To some who look at bailouts and (other) wars, the $15.5 billion that the White House is asking for might seem irrelevant, there are huge social costs inflicted on society by this seven-decade-long Drug war. Not to mention the obvious fact that we need to save some of those jail cells for America's excessive number of white-collar criminals.
Reading the proposals in this drug war budget, I initially was puzzled by the seeming backwardness of some of the numbers. A closer look, after the flip.
I'll go ahead and list the dumbest thing in the White House's current 2011 budget proposal:
Funding for the widely challenged National Youth Anti-Drug Media Campaign is set at $66.5 million, an increase of more than 50% over this year.
We just got done celebrating this newsfor the 2010 budget when the WH goes and proposes an increase in that ineffective Media Campaign? When Congress just did this:
National Youth Anti-Drug Media Campaign: $45 million, $25 million below 2009 and the budget request, for a national ad campaign providing anti-drug messages directed at youth. Reductions were made in this program because of evaluations questioning its effectiveness. Part of the savings was redirected to other ONDCP drug-abuse-reduction programs.
That makes no sense. Aaron Houston of the MPP said this: "One of the worst examples is $66 million requested for the National Youth Anti-Drug Media Campaign when every independent study has called it a failure. The president is throwing good money after bad when what we really need is a new direction."
There are some highlights, though:
- Funding for the Substance Abuse and Mental Health Services Administration prevention programs (SAMHSA) is set at $254.2 million, up $29.6 million from this year, while funding for SAMHSA treatment programs is set at $635.4 million, up $101.2 million from this year.
- Funding for ONDCP's Drug Free Communities program is set at $85.5 million, down $9.5 million from this year.
- The Arrestee Drug Abuse Monitoring II program (ADAM) is funded at $10 million. It got no money this year.

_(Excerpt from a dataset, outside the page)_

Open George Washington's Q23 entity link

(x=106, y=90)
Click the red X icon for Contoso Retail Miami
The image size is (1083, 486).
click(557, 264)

- Funding for the Department of Health and Human Services Substance Abuse Prevention and Treatment program is set at $1.799 billion, the same as this year.
- Funding for the Second Chance Act for reintegrating people completing prison sentences is set at $50 million, a whopping 66% increase over this year.
Lowlights:
-Funding for the Defense Department's counternarcotics efforts in Afghanistan is set at $501.5 million, up about one-third over this year.
-Funding for the DEA is set at $2.131 billion, up 5.5% over this year. That pays for 8,399 employees, 4,146 of whom are DEA agents.
So while it makes for bad headlines to ask for an increase in drug war spending, instead of asking for change to the status quo, there are examples here of more money going to treatment, even though the bulk of the cash is being burned on the same dumb drug war policies that inevitably fail.
drcnet.org says:
This is only the administration's budget request, of course. What it will look like by the time Congress gets through with it is anybody's guess. But it strongly suggests that, so far, there's not that much new under the sun in the Obama White House when it comes to the drug budget.
Other recent events: Obama nominating a Bushie to be head of the DEA. The Youtube interview of the President pointedly ignored the most popular question. I submitted a question in regards to cannabis policy, as did over 2,000 others. Apparently, our questions don't matter.